- _OBJECTIVE 1_
In one to three sentences, explain from the Foo Fighters song page why the single is tied to the album Your Favorite Toy.
··· EXCERPT PROVIDED ···
Single by Foo Fighters

from the album Your Favorite Toy
- Released: February 19, 2026
- Studio: Dave Grohl's home
- Genre: Hard rock
- Length: 2:56
- Label: Roswell; RCA;
- Songwriter: Foo Fighters
- Producers: Foo Fighters; Oliver Roman;

Foo Fighters singles chronology
| "Asking for a Friend" (2025) | "Your Favorite Toy" (2026) | "Caught in the Echo" (2026) |

= Your Favorite Toy (song) =

"Your Favorite Toy" is a song by the American rock band Foo Fighters, released as the second single from their 2026 album of the same name.
··· DATA FOR PROCESSING ···
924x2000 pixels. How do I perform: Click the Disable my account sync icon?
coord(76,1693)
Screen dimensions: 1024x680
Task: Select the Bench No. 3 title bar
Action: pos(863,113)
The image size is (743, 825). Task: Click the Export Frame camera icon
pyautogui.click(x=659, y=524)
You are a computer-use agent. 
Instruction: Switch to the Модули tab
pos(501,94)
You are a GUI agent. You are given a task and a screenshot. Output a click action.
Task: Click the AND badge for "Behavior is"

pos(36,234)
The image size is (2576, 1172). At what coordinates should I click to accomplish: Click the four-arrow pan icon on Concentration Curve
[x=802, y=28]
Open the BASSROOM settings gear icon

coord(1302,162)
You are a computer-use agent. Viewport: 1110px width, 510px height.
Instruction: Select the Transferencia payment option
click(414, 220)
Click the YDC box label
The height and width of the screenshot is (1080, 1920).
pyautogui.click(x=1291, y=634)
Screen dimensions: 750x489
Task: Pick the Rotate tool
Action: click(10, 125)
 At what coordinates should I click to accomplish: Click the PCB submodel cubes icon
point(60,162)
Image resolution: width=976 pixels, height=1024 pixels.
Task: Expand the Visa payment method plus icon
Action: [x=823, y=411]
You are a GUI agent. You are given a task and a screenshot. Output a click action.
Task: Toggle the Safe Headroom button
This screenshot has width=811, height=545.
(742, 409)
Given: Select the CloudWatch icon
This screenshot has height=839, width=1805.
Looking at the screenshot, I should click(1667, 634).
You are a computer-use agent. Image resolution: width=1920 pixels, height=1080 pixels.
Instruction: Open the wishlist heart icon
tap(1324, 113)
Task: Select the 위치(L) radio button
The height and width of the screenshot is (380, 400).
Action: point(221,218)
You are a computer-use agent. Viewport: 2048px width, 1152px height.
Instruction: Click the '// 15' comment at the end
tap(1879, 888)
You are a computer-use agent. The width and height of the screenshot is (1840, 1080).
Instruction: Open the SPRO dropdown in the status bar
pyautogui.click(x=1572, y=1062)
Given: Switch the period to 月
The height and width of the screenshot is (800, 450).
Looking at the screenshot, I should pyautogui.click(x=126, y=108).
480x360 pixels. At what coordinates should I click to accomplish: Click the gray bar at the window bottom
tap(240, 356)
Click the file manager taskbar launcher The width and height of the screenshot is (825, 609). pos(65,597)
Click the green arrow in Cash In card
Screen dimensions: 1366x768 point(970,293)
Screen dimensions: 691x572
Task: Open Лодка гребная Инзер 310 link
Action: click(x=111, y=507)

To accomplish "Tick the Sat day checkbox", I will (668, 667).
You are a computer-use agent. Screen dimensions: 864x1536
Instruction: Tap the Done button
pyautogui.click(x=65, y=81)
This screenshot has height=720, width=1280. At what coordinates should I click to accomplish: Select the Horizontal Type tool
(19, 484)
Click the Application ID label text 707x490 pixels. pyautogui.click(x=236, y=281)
···
- _OBJECTIVE 2_
Rewrite the listing from the line containing "Task: Select the 위치(L) radio button" through the line containing "tap(240, 356)", changing "computer-use agent" to "GUI agent" and leaving everything else as it is.

- _EXERCISE RESPONSE 1_
The song was released as the second single from Foo Fighters' 2026 album, which bears the same name as the song.

- _EXERCISE RESPONSE 2_
Task: Select the 위치(L) radio button
The height and width of the screenshot is (380, 400).
Action: point(221,218)
You are a GUI agent. Viewport: 2048px width, 1152px height.
Instruction: Click the '// 15' comment at the end
tap(1879, 888)
You are a GUI agent. The width and height of the screenshot is (1840, 1080).
Instruction: Open the SPRO dropdown in the status bar
pyautogui.click(x=1572, y=1062)
Given: Switch the period to 月
The height and width of the screenshot is (800, 450).
Looking at the screenshot, I should pyautogui.click(x=126, y=108).
480x360 pixels. At what coordinates should I click to accomplish: Click the gray bar at the window bottom
tap(240, 356)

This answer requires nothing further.